**Shortest Distance between Two Skew Lines**

**Definition:** l₁ and l₂ are two skew lines. If P
is a point on l₁ and Q is a point on l₂ such that PQ perpendicular to l₁ and PQ
is called shortest distance and PQ is called shortest distance line between the
lines l₁ and l₂.

**Theorem**: The shortest distance between the skew
lines r = a + tb and r = c + sd is \(\frac{\left| \left[ a-c\ \ \ b\ \ d \right]
\right|}{\left| b\times d \right|}\).

**Proof:** Let P be the point on the line r = a
+ tb … (1)

And Q be a point on the line r = c + sd … (2)

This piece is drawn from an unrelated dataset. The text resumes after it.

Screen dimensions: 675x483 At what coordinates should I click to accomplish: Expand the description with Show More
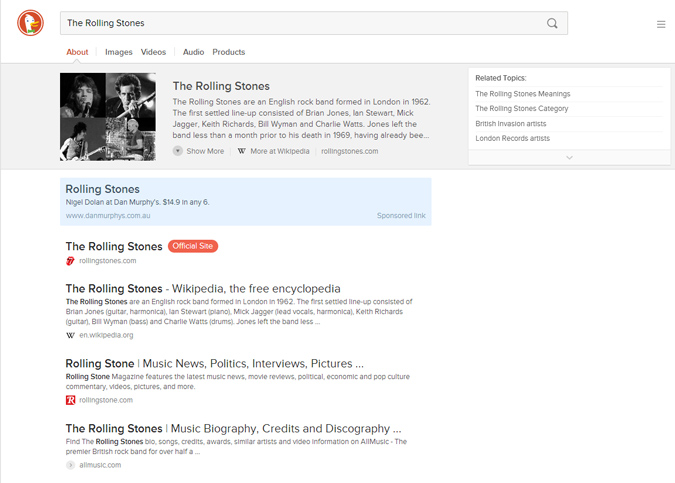tap(198, 151)
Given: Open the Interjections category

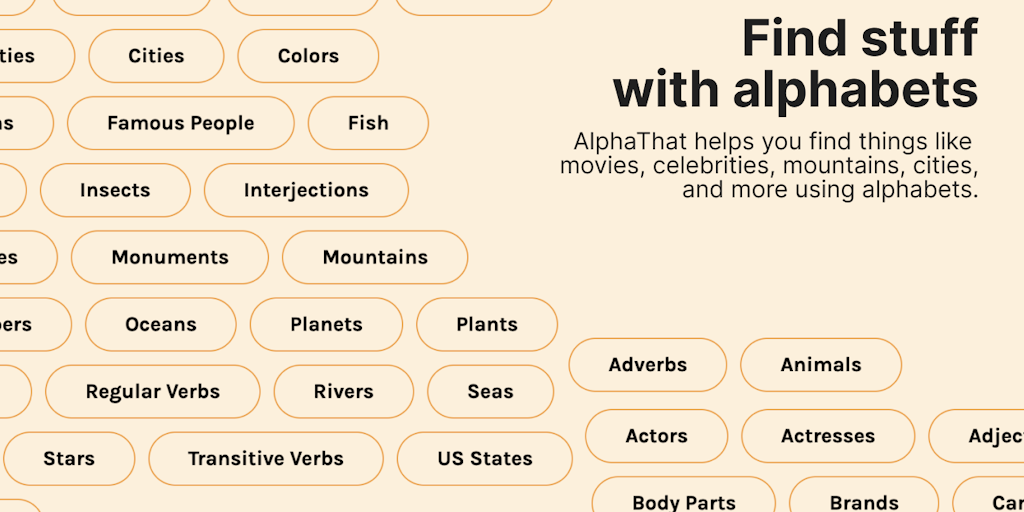Looking at the screenshot, I should click(x=306, y=190).
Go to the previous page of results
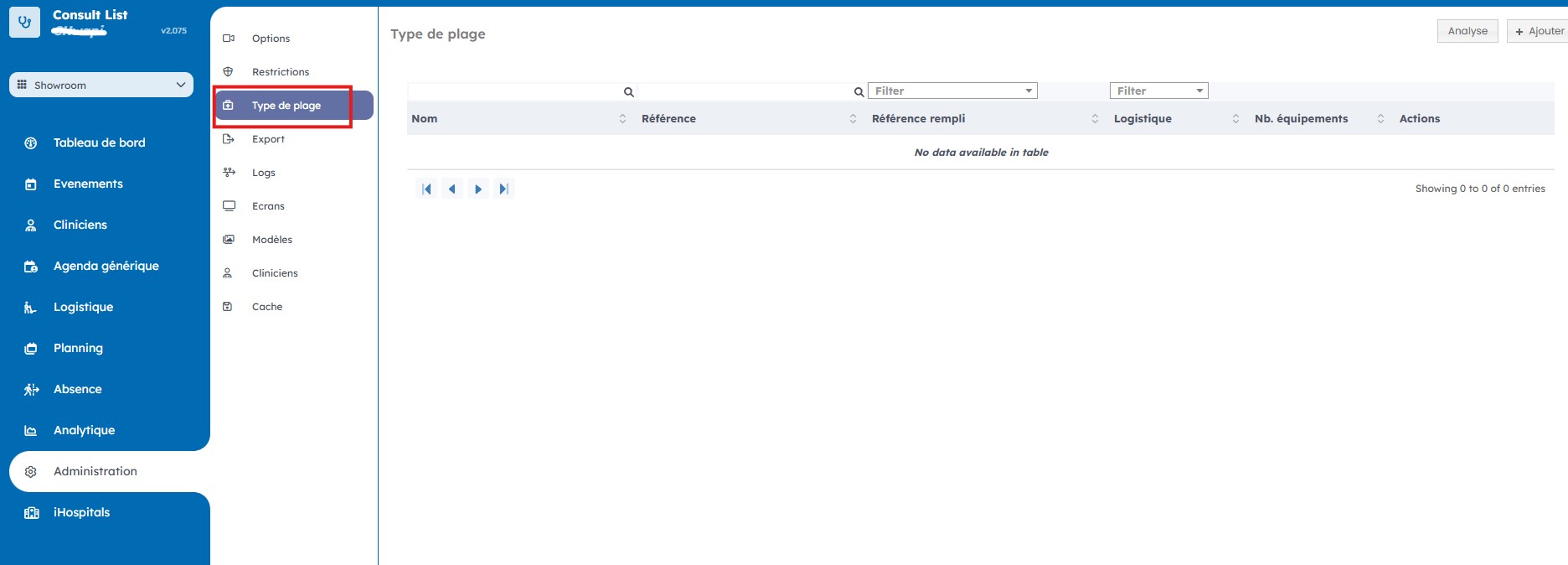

Such the PQ is the shortest distance between (1) and (2).

Thus, PQ is perpendicular to both the lines (1) and (2)

Let A, C be the point such that \(\overrightarrow{OA}\text{ }=\text{ }a\), \(\overrightarrow{OC}\text{ }=\text{ }c\).

Now the point A lies in line (1) and the point C lies in line (2)

Now b is a vector parallel to line (1) and d is a vector parallel to line (2)

Thus, b x d is perpendicular to both the lines (1) and (2)

Therefore, PQ and b x d are parallel

Hence the unit vector in the direction of PQ is ± (b x d)/ |b x d|

PQ = C component of AC on PQ is \(\pm (a-c).\frac{b\,\times \ d}{|b\ \times \ d|}=\pm \frac{\left[ a-c\ \ \ b\ d \right]}{|b\ \times \ d|}\).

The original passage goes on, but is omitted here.